By Orville Higgins
The West Indies will bow into action tomorrow in the World Twenty20 tournament with the entire region believing that this competition could be one where we truly impose ourselves on the cricket world.
The West Indies have been installed as pre-tournament favourites in many quarters, and not without good reason. No other team in world cricket has the hitting power that the West Indies have right through the batting order. When they are on song, Chris Gayle, Kieron Pollard, Dwayne Smith, Dwayne Bravo, Andre Russell, Marlon Samuels, and even Darren Sammy can be as explosive as anybody else in this version of the game. If we bat true to form, we have the most feared batting line-up.
The weakest part of our game is our bowling. Sunil Narine apart, there is nobody else that opposing teams will be overly concerned about. Leaving out Krishmar Santokie was a selection blunder. In fact, it continues to baffle me why he has only two international appearances.
In 25 domestic Twenty20 games, Santokie has 51 wickets. His two-wicket-a-game ratio unquestionably marks him out as being the most deadly seamer in regional Twenty20 cricket. His economy rate is in the region of 6.07, which is commendable, if not outright special.
Better than best, edwards
Two pacers were chosen ahead of him. Fidel Edwards, in domestic Twenty20 cricket, has played 44 games and has taken 40 wickets at 7.23. At the international level, he has played 17 games for 14 wickets, at 8.18 a piece. Tino Best has not yet played an international Twenty20, but domestically, he has played 21 matches for 19 wickets at an economy rate of 6 .53.
Santokie then, statistically, has proven superior to both Best and Edwards domestically, and yet for some reason the
selectors continue to overlook him. Even if you judge Santokie on his limited international experience, it's still not bad. Two
matches, two wickets at 7.33, which means he still has a better economy rate at the international level than Fidel.
Santokie takes more wickets per game and is far more economical at the domestic Twenty20 game than most bowlers in the region, including Fidel and Best, who are both in Sri Lanka. Yet he has had to be twiddling his thumbs and watching TV like the rest of us.
The argument that he is too slow is illogical. Sometimes pace on the ball is exactly what international batsmen need to keep the scoreboard racing. I remember Sachin Tendulkar, of all people, once saying that Chris Harris from New Zealand was among the toughest bowlers he had to face in limited-overs cricket.

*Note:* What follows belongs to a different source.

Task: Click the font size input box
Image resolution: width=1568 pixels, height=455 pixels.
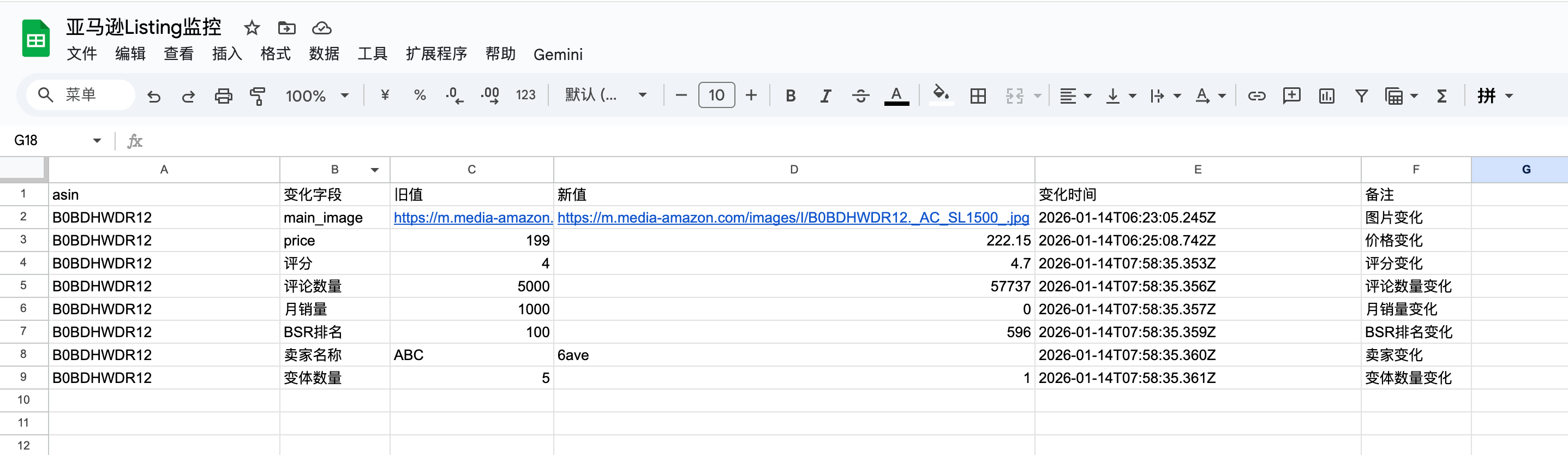Action: tap(716, 95)
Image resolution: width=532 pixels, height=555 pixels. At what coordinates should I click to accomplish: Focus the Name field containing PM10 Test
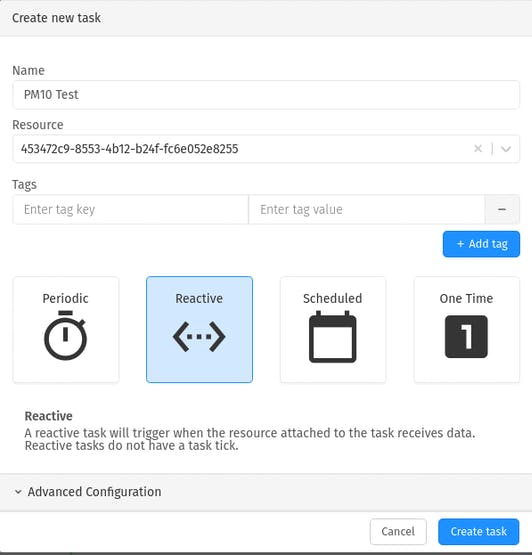266,95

Harris was a medium-paced trundler who was no quicker than Santokie. Harris played 250 one-day games for New Zealand, with an economy rate of 4.28, which would make him among the most frugal 50-over bowlers in modern times. So the arguments about Santokie's lack of pace cannot stand up to objective scrutiny.
WHY FOUR OPENERS?
We have carried four people to this World Twenty20 tournament who can open: Gayle, Smith, Charles and Simmonds. Why do we need four openers and leave out one of our best Twenty20 bowlers? Gayle will play every game, barring injury, which means that at the best of times only one of the other three will be needed at the top. Surely it would have been a better bet to carry the extra seamer.

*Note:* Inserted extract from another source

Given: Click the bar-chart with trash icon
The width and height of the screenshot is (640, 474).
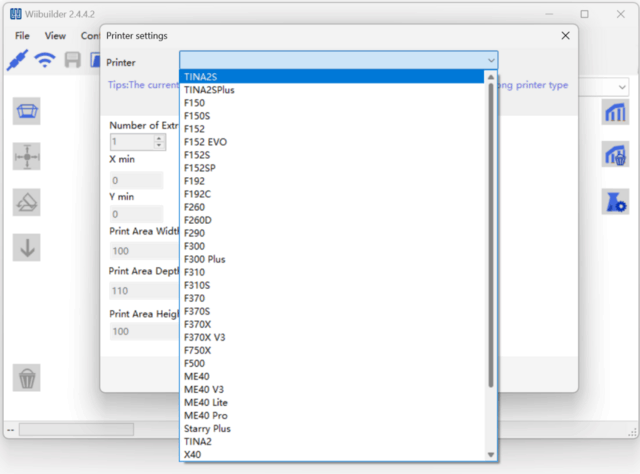Looking at the screenshot, I should point(614,156).
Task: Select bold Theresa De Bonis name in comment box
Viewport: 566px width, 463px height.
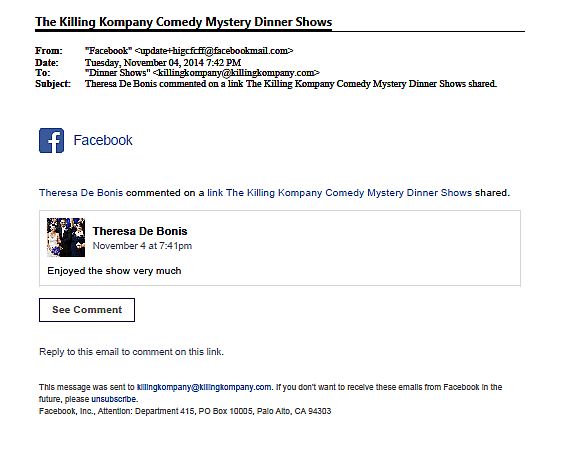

Another possible weakness could be the wicketkeeper, Denesh Ramdin. If you look at all the other top nations, the wicketkeeper is a serious batting threat: Dhoni for India, Sangakarra for Sri Lanka, De Villiers for South Africa, Kieswetter for England, Akmal for Pakistan.

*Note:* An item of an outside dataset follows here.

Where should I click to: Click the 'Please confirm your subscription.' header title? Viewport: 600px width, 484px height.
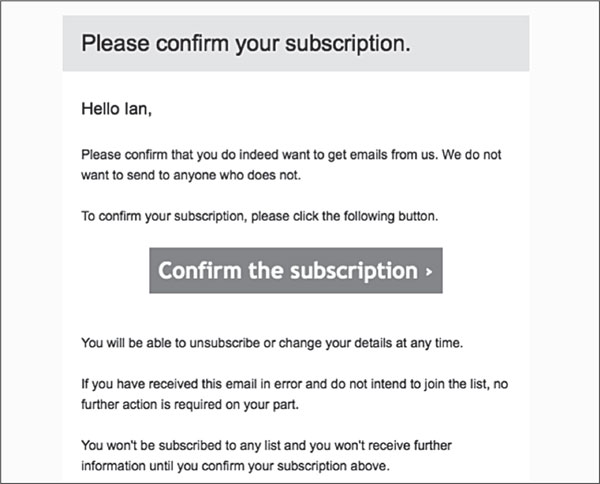click(246, 44)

The wicketkeeper in these teams is almost picked for his batsmanship first, and as a keeper next. With a strong batting line-up and the mystery spin of Narine and, probably, Badree, probably we do need our best keeper, but a runless Ramdin could be a luxury we can't afford.
Twenty20, unlike any other format, can be turned on fielding, and while we are not the best - with Bravo, Smith, Pollard, Russell and company - we are among the top three teams in that department. With a little luck, the West Indies should be able to bring home the crown.